**** MATERIAL PROPORCIONADO ****

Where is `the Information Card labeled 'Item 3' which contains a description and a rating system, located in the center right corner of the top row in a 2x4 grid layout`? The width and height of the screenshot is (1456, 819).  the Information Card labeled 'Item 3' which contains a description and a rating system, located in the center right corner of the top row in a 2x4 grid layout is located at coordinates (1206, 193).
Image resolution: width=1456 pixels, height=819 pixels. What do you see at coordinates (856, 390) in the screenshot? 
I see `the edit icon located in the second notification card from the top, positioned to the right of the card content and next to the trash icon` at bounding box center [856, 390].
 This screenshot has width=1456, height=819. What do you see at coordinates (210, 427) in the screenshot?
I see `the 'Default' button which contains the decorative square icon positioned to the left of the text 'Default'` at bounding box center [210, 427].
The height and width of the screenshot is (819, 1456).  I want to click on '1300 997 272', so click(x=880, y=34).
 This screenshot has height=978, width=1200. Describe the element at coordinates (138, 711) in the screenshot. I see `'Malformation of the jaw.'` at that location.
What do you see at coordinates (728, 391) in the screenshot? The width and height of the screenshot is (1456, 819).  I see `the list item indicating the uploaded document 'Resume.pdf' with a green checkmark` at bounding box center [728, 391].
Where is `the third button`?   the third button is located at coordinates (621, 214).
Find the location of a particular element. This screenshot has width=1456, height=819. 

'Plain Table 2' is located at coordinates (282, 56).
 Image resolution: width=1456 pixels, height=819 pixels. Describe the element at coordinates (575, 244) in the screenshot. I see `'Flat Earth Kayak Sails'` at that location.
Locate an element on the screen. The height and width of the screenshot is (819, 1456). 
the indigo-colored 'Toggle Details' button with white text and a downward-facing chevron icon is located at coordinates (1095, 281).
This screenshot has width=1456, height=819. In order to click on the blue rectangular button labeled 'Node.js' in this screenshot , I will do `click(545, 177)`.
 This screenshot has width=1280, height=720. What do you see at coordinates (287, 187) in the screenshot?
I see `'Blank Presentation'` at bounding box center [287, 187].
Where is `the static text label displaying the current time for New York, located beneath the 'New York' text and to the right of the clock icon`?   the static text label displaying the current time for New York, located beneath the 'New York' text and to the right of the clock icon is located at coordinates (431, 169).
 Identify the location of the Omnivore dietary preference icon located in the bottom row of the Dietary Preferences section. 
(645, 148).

****

[INSTRUCCIONES Y REQUISITOS] Reúne todas las líneas de los ítems anteriores que contengan la palabra "What".

[RESPUESTA A CONTINUACIÓN]
Image resolution: width=1456 pixels, height=819 pixels. What do you see at coordinates (856, 390) in the screenshot? 
 This screenshot has width=1456, height=819. What do you see at coordinates (210, 427) in the screenshot?
What do you see at coordinates (728, 391) in the screenshot? The width and height of the screenshot is (1456, 819).  I see `the list item indicating the uploaded document 'Resume.pdf' with a green checkmark` at bounding box center [728, 391].
 This screenshot has width=1280, height=720. What do you see at coordinates (287, 187) in the screenshot?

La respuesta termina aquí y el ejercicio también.